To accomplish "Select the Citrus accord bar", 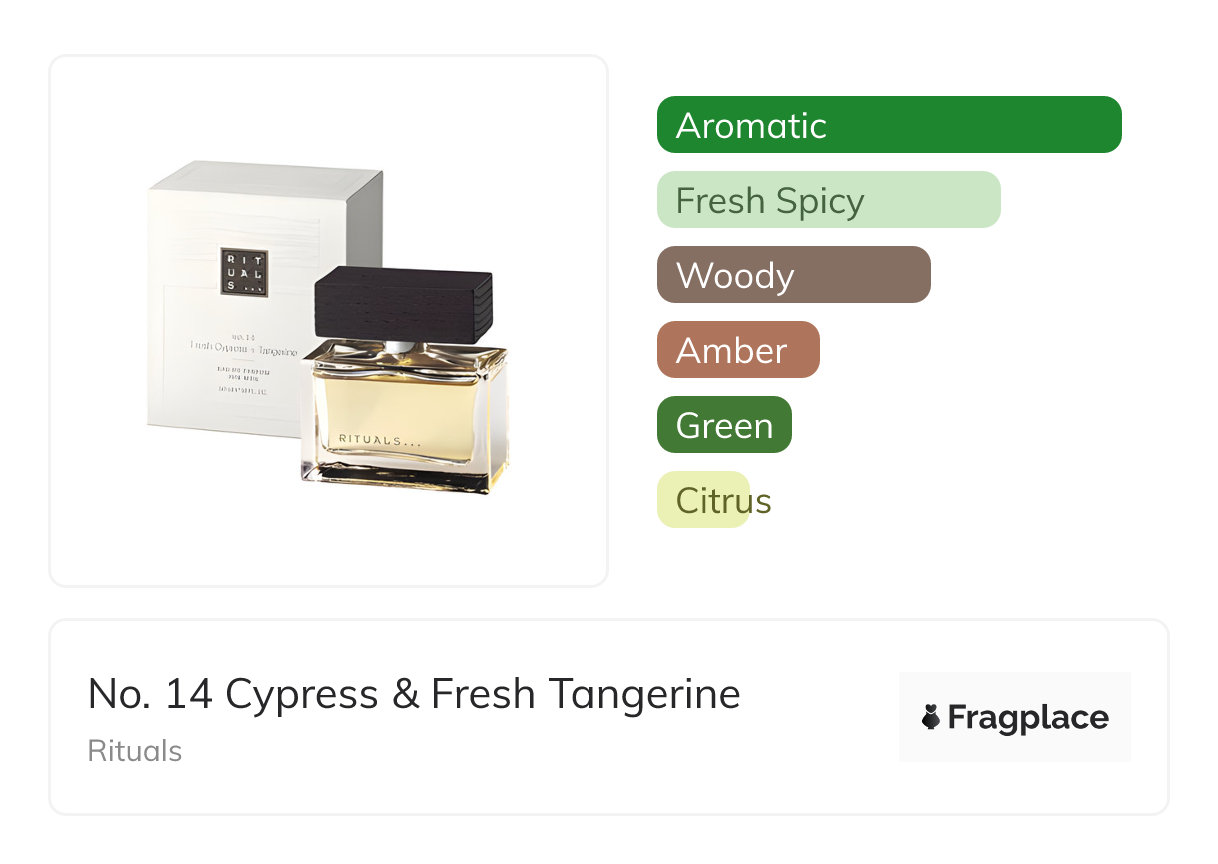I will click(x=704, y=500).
...
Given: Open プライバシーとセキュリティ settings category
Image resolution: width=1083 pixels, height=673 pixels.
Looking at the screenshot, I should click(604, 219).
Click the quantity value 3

__HOW TO COMPLETE THIS TASK__
Retype, exactly and in full, the lines above from the one containing "Given: Open プライバシーとセキュリティ settings category" through the one containing "Click the quantity value 3".

__TASK OUTPUT__
Given: Open プライバシーとセキュリティ settings category
Image resolution: width=1083 pixels, height=673 pixels.
Looking at the screenshot, I should click(604, 219).
Click the quantity value 3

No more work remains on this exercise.